— Begin Record list —

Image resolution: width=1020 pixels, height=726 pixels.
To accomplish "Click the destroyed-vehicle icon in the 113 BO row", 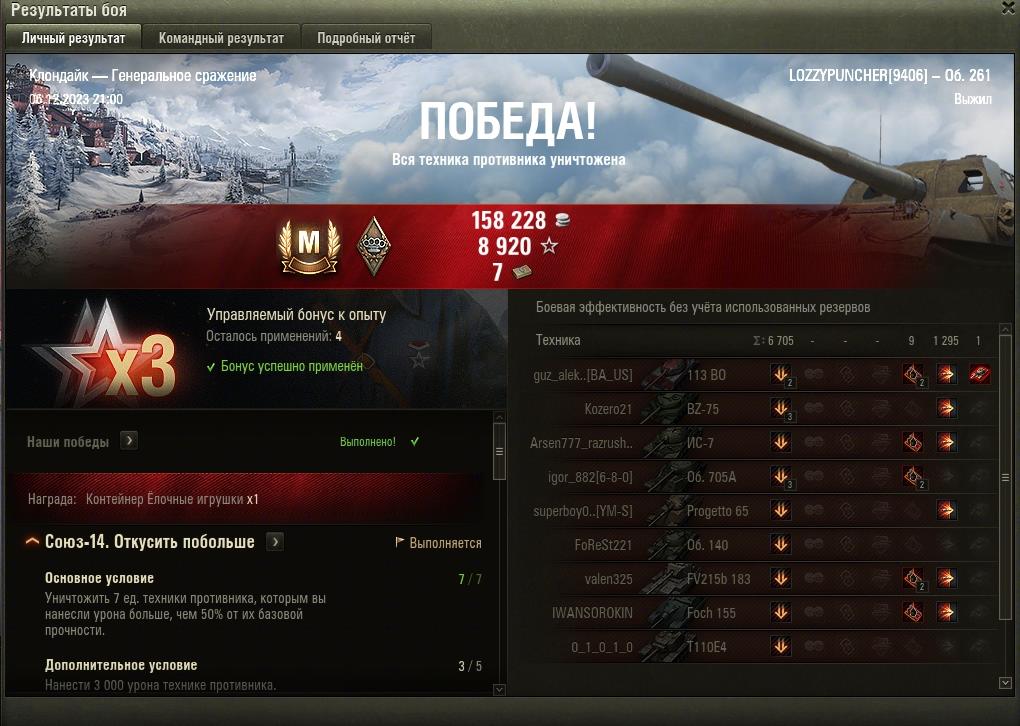I will point(979,374).
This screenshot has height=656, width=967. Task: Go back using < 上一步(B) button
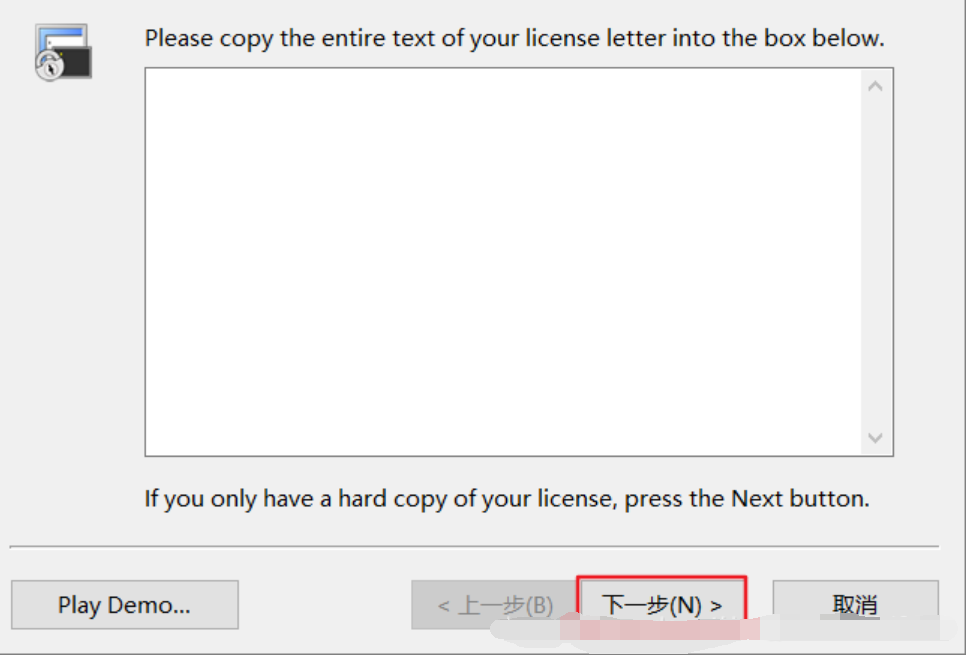495,605
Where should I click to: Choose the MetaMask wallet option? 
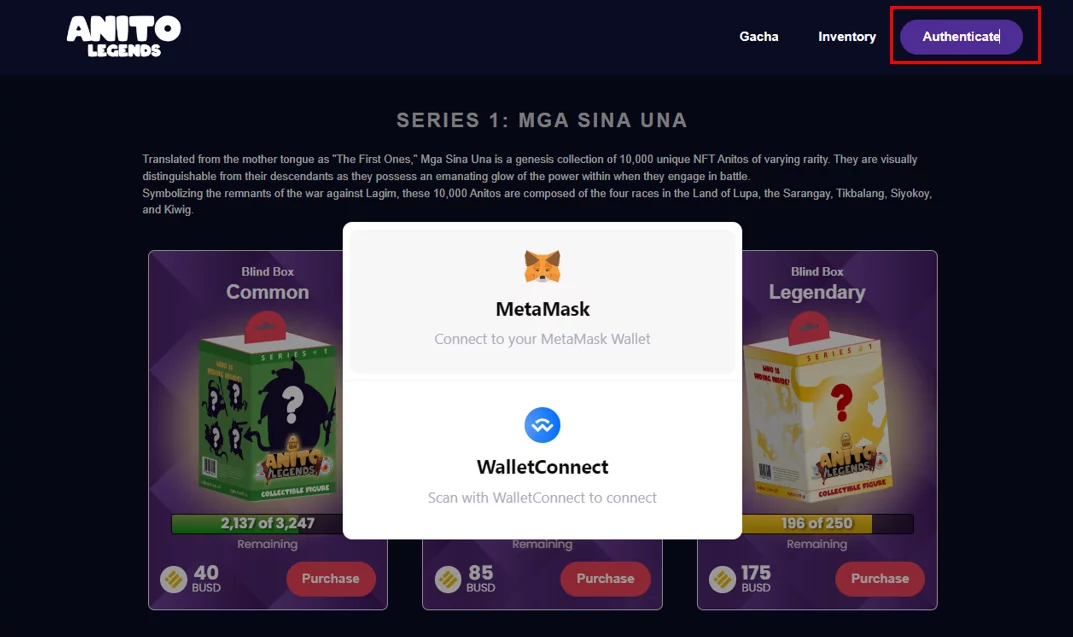(542, 301)
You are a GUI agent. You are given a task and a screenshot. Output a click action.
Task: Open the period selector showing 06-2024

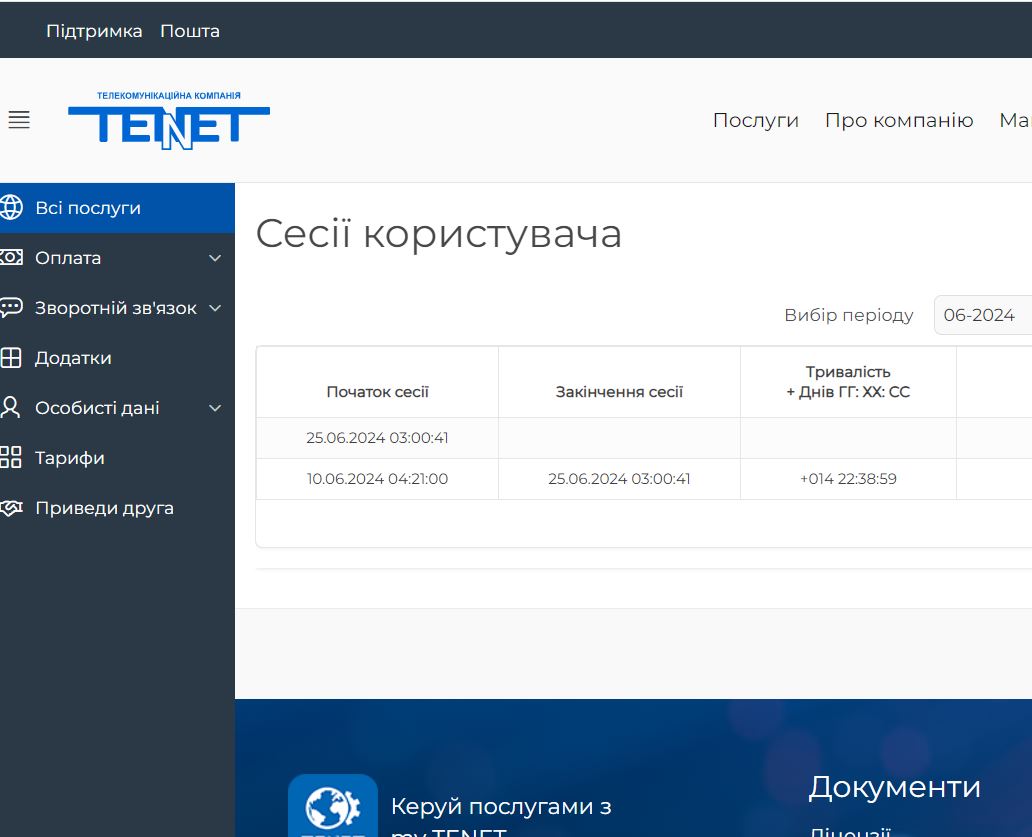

— End Record list —

▶ [Request] Extract each line of the material above that contains the string "screenshot". Letter case must match.

▶ [Full answer]
This screenshot has height=656, width=967. Task: Go back using < 上一步(B) button
You are a GUI agent. You are given a task and a screenshot. Output a click action.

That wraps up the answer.